The terribly sobering thing today is this. In the case of the rich, young ruler, he met Jesus face to face and Jesus asked the one question which, in an instant, threw light on his self deception. He knew right then that his heart was not right to enter the kingdom of heaven—he was disqualified. But today, if Jesus confronts us about something—we sense he is calling us to sell our homes, give our money away, break off a relationship—quit a job, whatever--and we refuse just like the rich, young ruler did. We can go back to church next week and think every thing is just fine. God has just pointed out that the power of sin reigns in our lives, but because we aren’t lying, stealing, cheating or sleeping around, we assume grace must reign.

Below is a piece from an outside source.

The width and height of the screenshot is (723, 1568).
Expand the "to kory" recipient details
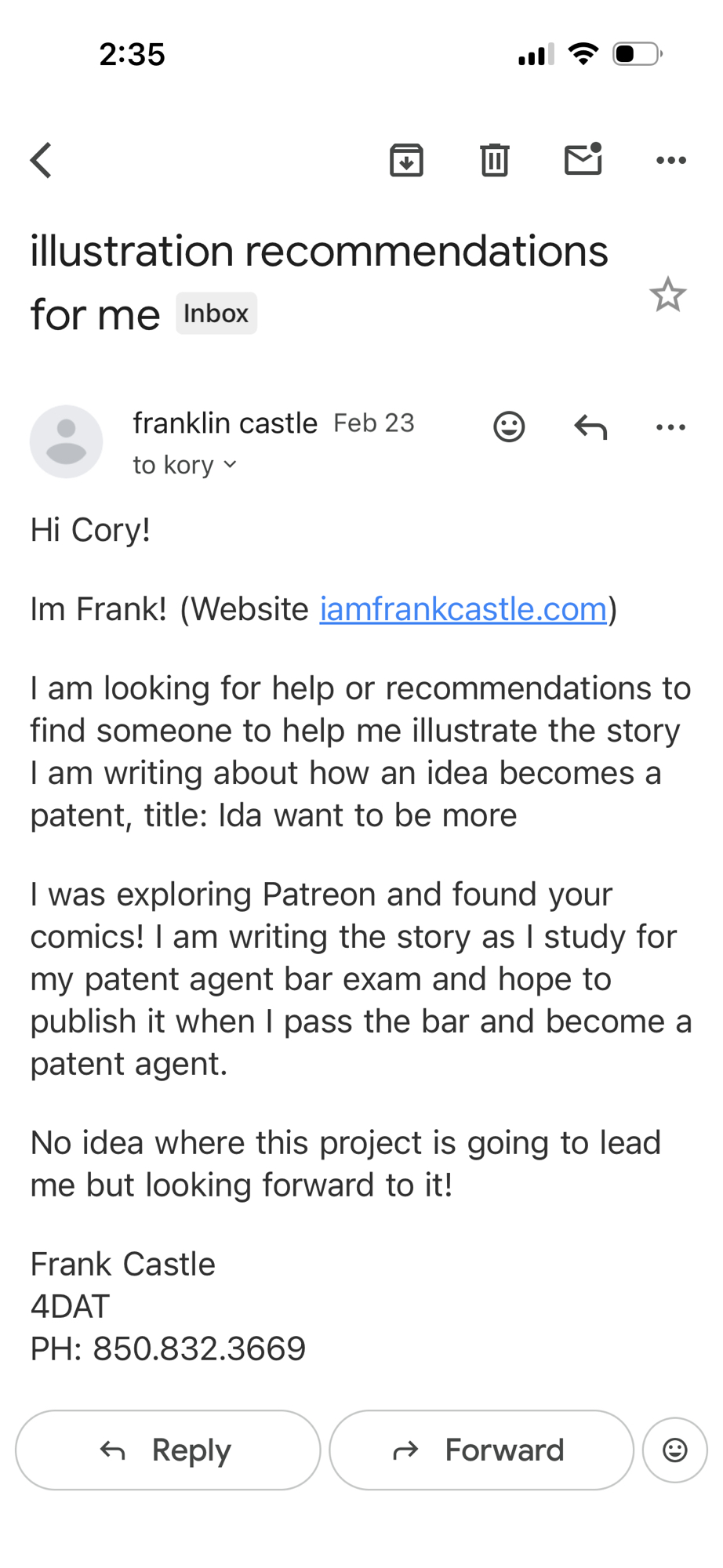185,465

The test is simple. When we read the beatitudes, those evidences of a life reigned by grace, were you thinking, “Yes, that describes me.” If grace does not reign in our lives then there is only one other option. Sin reigns! Do we want to serve sin? Do we, who have supposedly been liberated from the power of sin, want to bow down in servitude to it? Paul’s command is “Do not let sin reign in your mortal bodies.” If we are concerned about this issue, we will spend some time pleading with Christ to come into our lives and tell us, like he did the rich young ruler, where sin reigns in our lives. May we, by God’s grace respond as Zaccheus did—may the grace of God be the controlling influence in our lives.